• [THE PROBLEM] Give the lines below as a numbered list, leaving out any blank lines and the pictures.

#####

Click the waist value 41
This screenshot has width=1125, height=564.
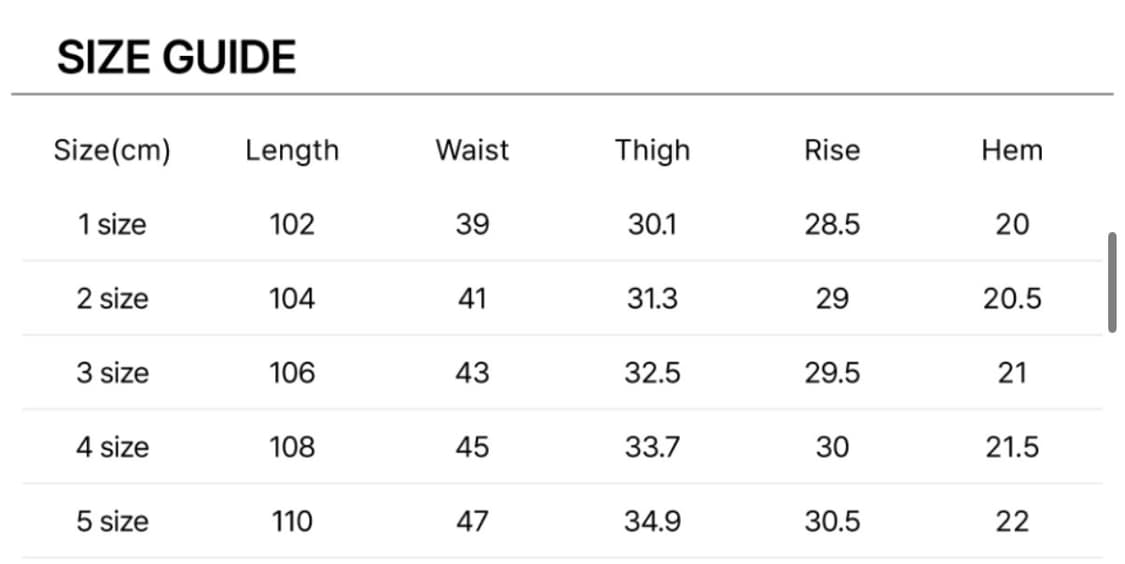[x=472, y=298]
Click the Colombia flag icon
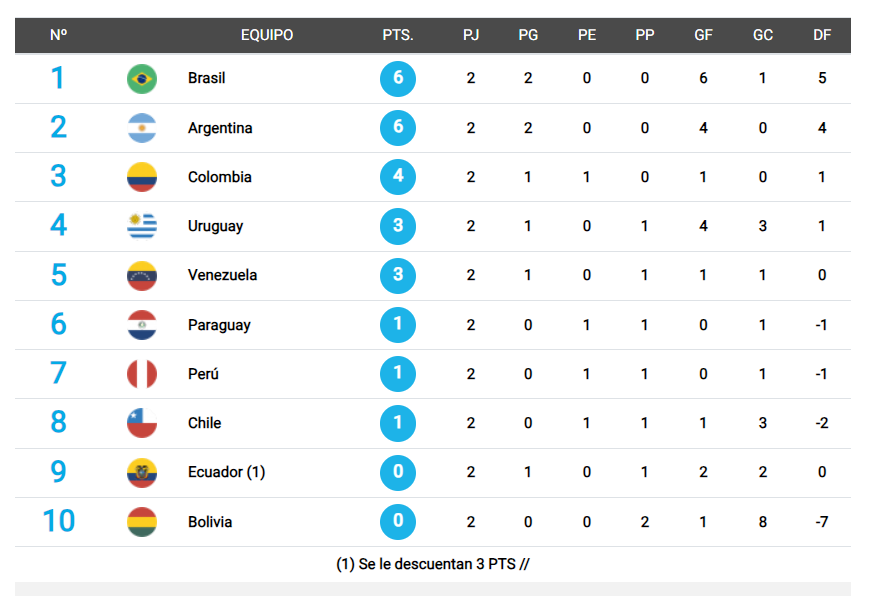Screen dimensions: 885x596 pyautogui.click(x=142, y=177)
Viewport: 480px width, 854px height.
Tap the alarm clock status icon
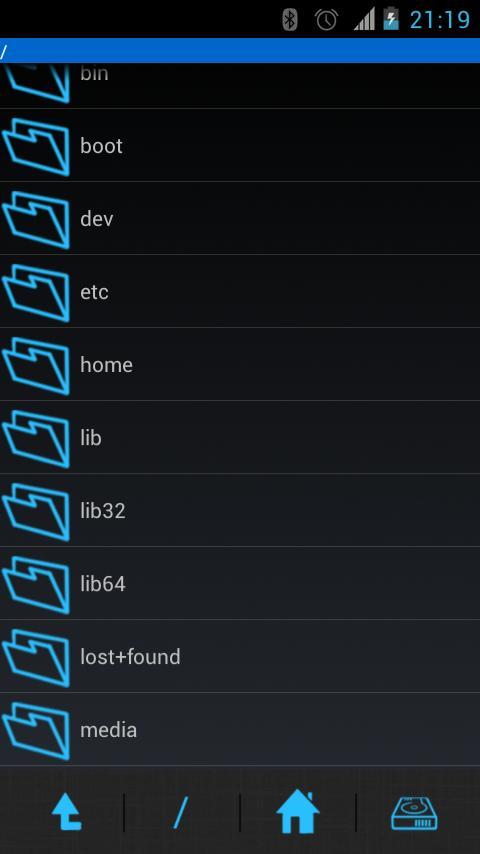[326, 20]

#####

• [WRITTEN ANSWER]
1. Click the waist value 41
2. This screenshot has width=1125, height=564.
3. [x=472, y=298]
4. Click the Colombia flag icon
5. Screen dimensions: 885x596 pyautogui.click(x=142, y=177)
6. Viewport: 480px width, 854px height.
7. Tap the alarm clock status icon
8. [326, 20]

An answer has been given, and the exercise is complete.